The captivated Maltboy toyed, with his hat in an uncertain way, and was half disposed to sit down again, when Quigg hastily produced his visiting list, and said, with his best business smile:

"We Should certainly be very happy, Miss Whedell; but we have seventy-five calls still to make, and it is now (consulting his watch) two o'clock."'

As the three visitors withdrew (declining, at every step, a pressing invitation to taste the refreshments which were piled in mountainous form on a table in an adjoining alcove), Maltboy exchanged a look of deep, sentimental meaning with Miss Whedell, who rose at least six inches from her chair, and followed it with a slight hostile glare at Mr. Chiffield, upon whose equable face it fell harmless. Overtop bowed coldly to everybody, as if he were disappointed in the human species; and Quigg gave a parting grin at the room in general, and at nobody or nothing in particular,

"We're all right, Top," whispered Maltboy, as they descended the steps to the sidewalk. "She smiled slightly when I mentioned having seen her from our back parlor window. I have obtained permission to call again."

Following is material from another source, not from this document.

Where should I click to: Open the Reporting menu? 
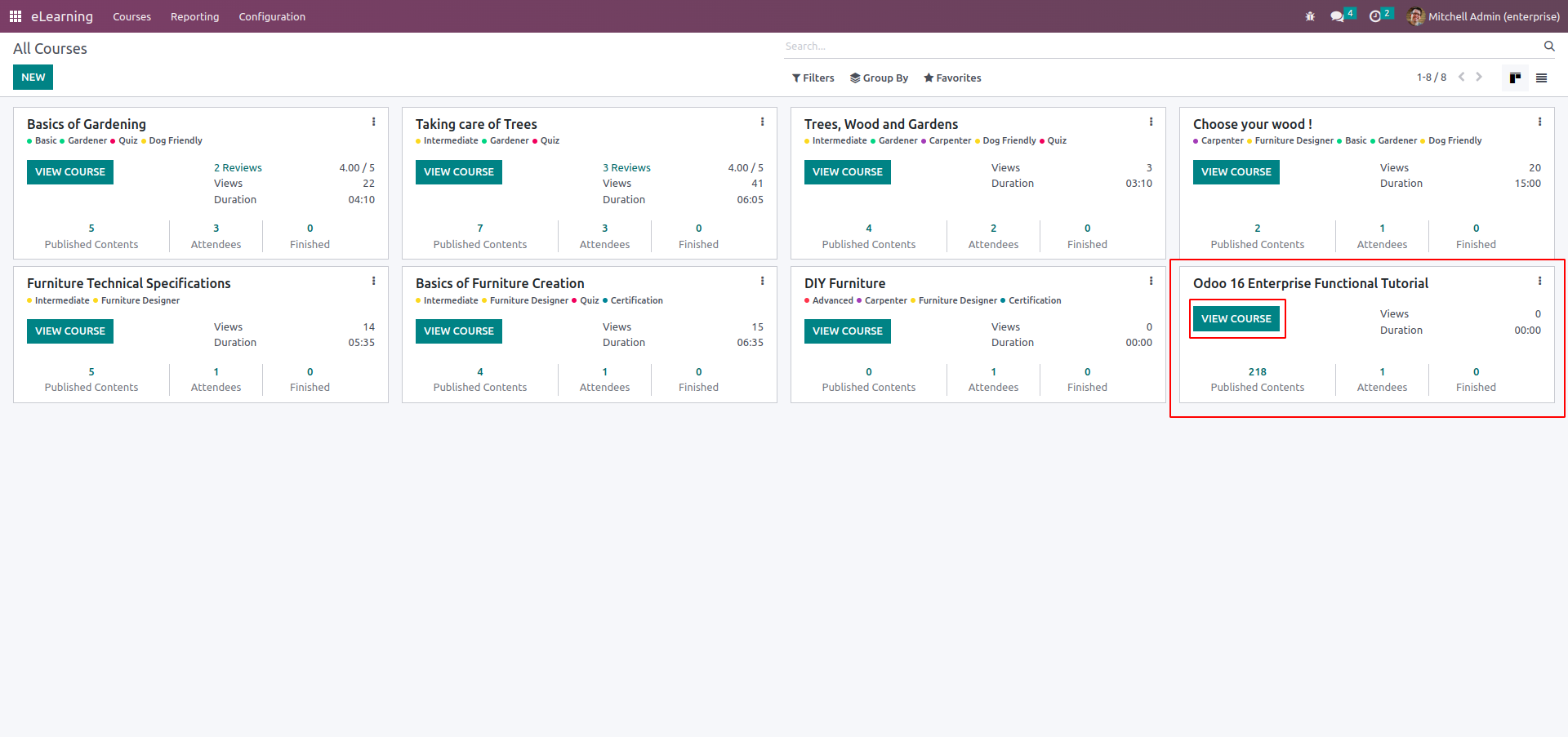[194, 17]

"You'll have to do it without me, my dear fellow," returned Overtop, tossing back his head from force of habit, the offensive cowlick being then suppressed by his hat. "Nothing on earth could induce me to speak to that dull widow again."

"She doesn't live there," said Quigg. "She is some connection, I believe, of the queer old Dutchman that I spoke of, and is probably only helping Miss Whedell to receive callers. I should think, from the way they abuse each other, that they were old and dear friends."